## Document excerpt
** START **
Absolutely they need to teach finance. I remember when I had to get a mortgage for my house and it was a complete slog because I had absolutely no idea how the whole process was supposed to work. The thing is its actually not that complicated, but because I didn’t know what I was doing it took forever and was stressful.
Schools teach academics. Parents teach life skills. Teachers already have enough to handle, I don’t understand this recent push to make teachers teach shit that parents should be explaining.
I somewhat agree that you can’t expect teachers to teach kids everything. A professor explained to me once that school should teach you how to learn and a degree is a demonstration of your ability to learn.
The issue I have with what you’re saying is that we know that not everyone wins the birth lottery and has two parents with the time to raise their kids properly.
Public school should be an equalizer and it shouldn’t matter what kind of family you were born into. And yes, that probably means smaller class sizes, more teachers, more specialization of teachers, or just plain giving the teachers the resources they would need to teach some of these critical things. I know teachers and know that they are underpaid and overworked, we can’t ask more of them without addressing that first.
** END **
## Directions for this task
Please copy out the discussion above about teaching personal finance in schools, word for word and in full.

## Given entries
** START **
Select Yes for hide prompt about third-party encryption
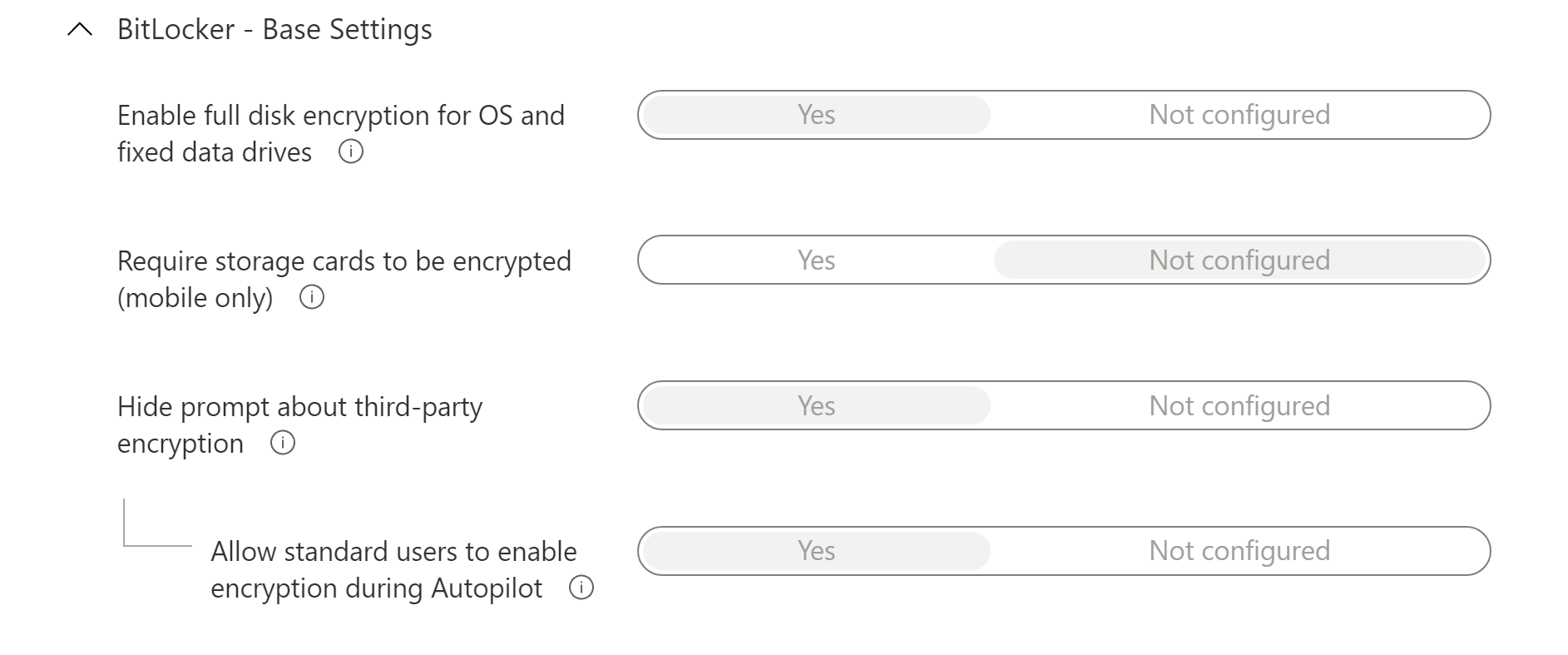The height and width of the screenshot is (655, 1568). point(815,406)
** END **
** START **
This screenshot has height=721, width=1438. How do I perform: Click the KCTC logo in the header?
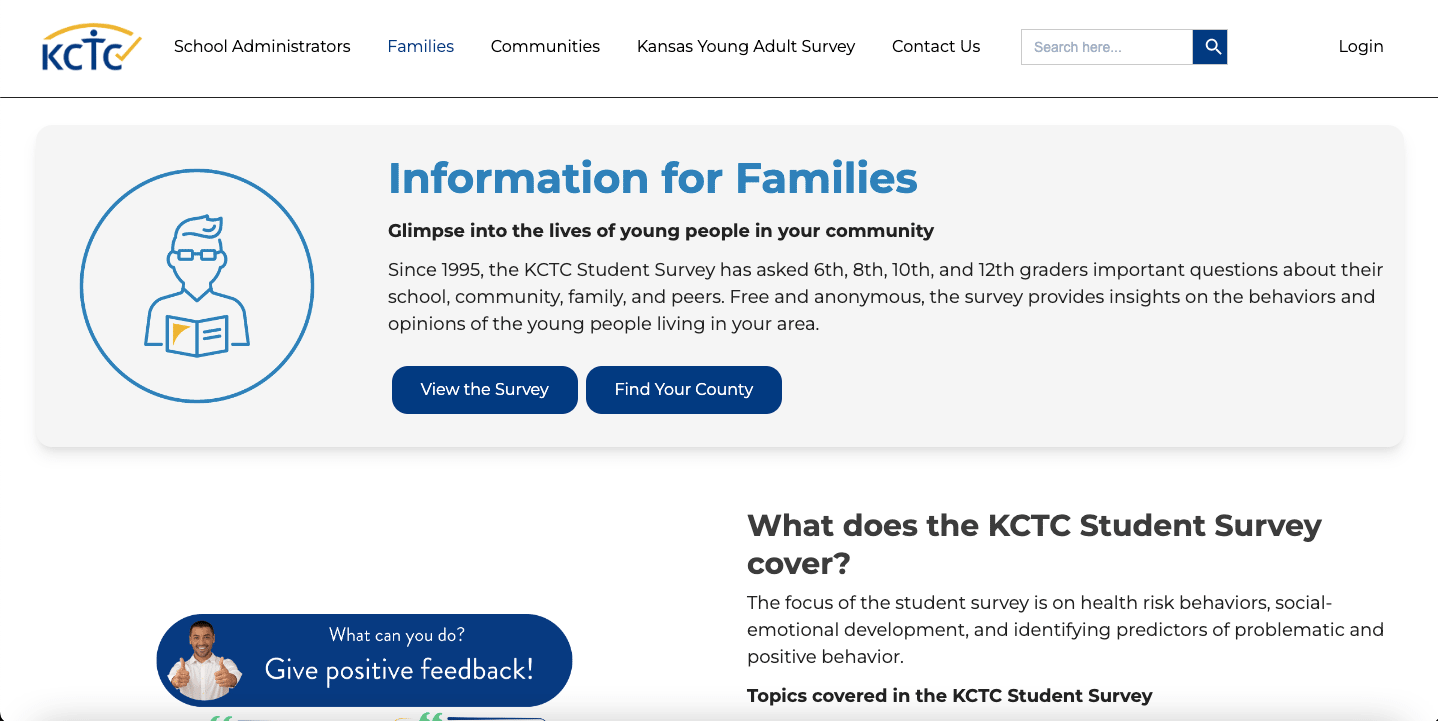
** END **
## Exercise answer
Absolutely they need to teach finance. I remember when I had to get a mortgage for my house and it was a complete slog because I had absolutely no idea how the whole process was supposed to work. The thing is its actually not that complicated, but because I didn’t know what I was doing it took forever and was stressful.
Schools teach academics. Parents teach life skills. Teachers already have enough to handle, I don’t understand this recent push to make teachers teach shit that parents should be explaining.
I somewhat agree that you can’t expect teachers to teach kids everything. A professor explained to me once that school should teach you how to learn and a degree is a demonstration of your ability to learn.
The issue I have with what you’re saying is that we know that not everyone wins the birth lottery and has two parents with the time to raise their kids properly.
Public school should be an equalizer and it shouldn’t matter what kind of family you were born into. And yes, that probably means smaller class sizes, more teachers, more specialization of teachers, or just plain giving the teachers the resources they would need to teach some of these critical things. I know teachers and know that they are underpaid and overworked, we can’t ask more of them without addressing that first.